-- EXTRACTED DATA --
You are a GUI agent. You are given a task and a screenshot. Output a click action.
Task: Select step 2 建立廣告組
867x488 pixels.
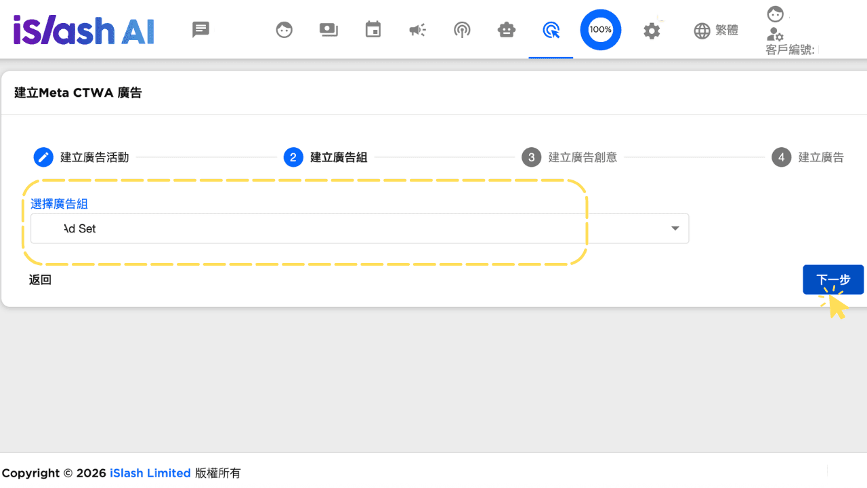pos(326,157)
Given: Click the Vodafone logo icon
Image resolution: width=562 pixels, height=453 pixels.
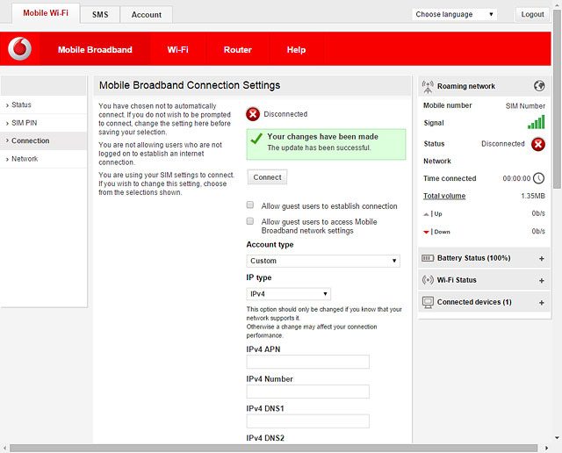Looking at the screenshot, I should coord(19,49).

...

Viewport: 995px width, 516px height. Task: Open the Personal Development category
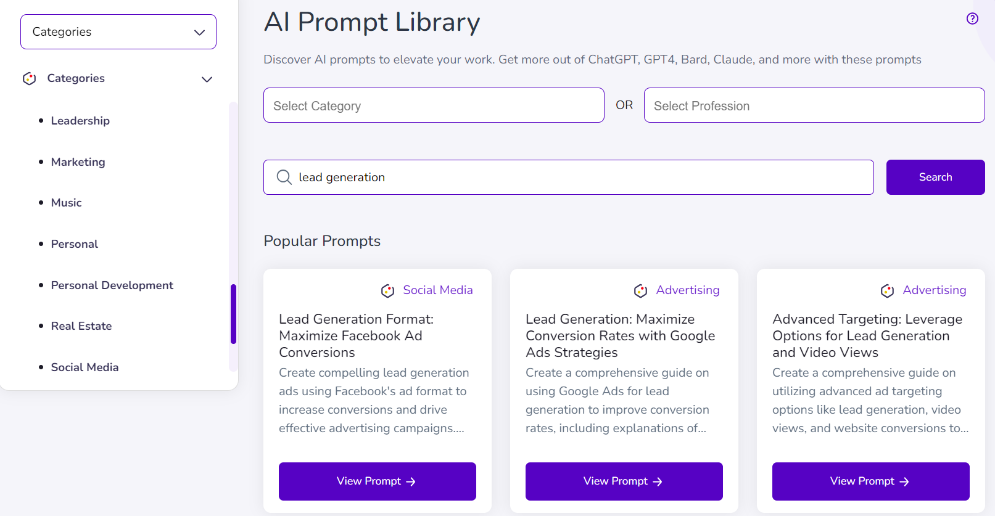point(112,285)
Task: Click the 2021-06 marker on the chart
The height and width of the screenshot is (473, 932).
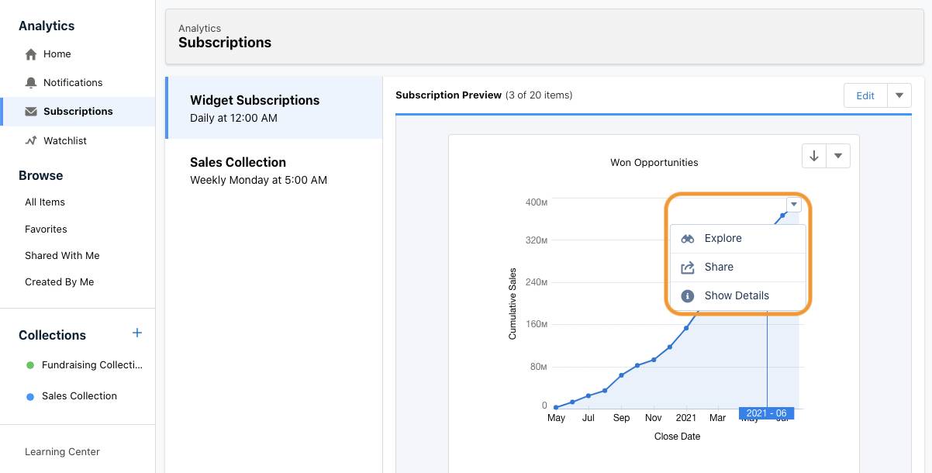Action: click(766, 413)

-- DESCRIPTION OF THE TASK --
Text only, no pictures: please print exactly the lines above from the line with "You are a GUI" up to and including the line with "Given: Click the Vodafone logo icon", and nothing else.

-- EXERCISE RESULT --
You are a GUI agent. You are given a task and a screenshot. Output a click action.
Task: Select step 2 建立廣告組
867x488 pixels.
pos(326,157)
Given: Click the Vodafone logo icon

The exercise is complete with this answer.